Очень красиво, — пробормотал Губарев. Со снимков на него смотрели застывшие напряженные лица, чем-то похожие друг на друга, словно это были клоны одного и того же существа. И вдруг он все понял. У всех этих женщин была примерно схожая биография, образ жизни, что и наложило отпечаток на их лица. Кто шел работать в музеи? Скромные, тихие девочки, склонные к гуманитарным наукам. Девочки, которые, начитавшись книжек, во всем искали книжные идеалы. Мужчины представлялись им заповедной территорией, куда соваться было страшно и жутко… От того, что они не могли или не умели жить в реальном мире, большинство из них оставались старыми девами, влюбленными в свою работу, в коллег. Отсюда и привязанность к коллективным посиделкам, праздникам…

— Вот Диночка, — ткнула пальцем Наталья Григорьевна.

Губарев не мог скрыть своего удивления. На фотографии была запечатлена настоящая серая мышка. Девушка-подросток. Испуганные глаза и чуть приоткрытый рот. Подросток, совершивший некий проступок и боявшийся наказания.

— Сколько лет здесь проработала Дина Александровна.

— Диночка… — Наталья Григорьевна подняла глаза вверх. — Сейчас скажу. Она пришла сюда сразу после института. На год она уходила в аспирантуру. А потом перевелась опять к нам. В общей сложности — четыре года.

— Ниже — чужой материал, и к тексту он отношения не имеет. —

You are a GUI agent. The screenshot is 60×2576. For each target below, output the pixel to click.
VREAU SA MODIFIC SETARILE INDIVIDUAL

— Она была хорошим специалистом?

— Очень. Мы все ее так любили! Скромная девушка была, хорошая. Могла стать крупным специалистом. Если бы не замужество… — Эту фразу Губарев слышал уже во второй раз. Наталья Григорьевна явно жалела, что Дина Александровна изменила цеховому братству и пустилась в самостоятельное плавание. Без музейной работы и «девочек».

— Какой она была по характеру?

Тихой, старательной, трудолюбивой. К ней всегда можно было обратиться за помощью. Она никогда не отказывала… Маму свою очень любила. Переживала, когда та умерла от сердечного приступа.

— Когда это случилось?

— Ну… Диночка тогда у нас уже год проработала… Значит, ей было года двадцать три…

Наталья Григорьевна смотрела на майора с благожелательной улыбкой. Было видно, что она гордится своей «девочкой».

— Какая тема диссертации была у Дины Александровны?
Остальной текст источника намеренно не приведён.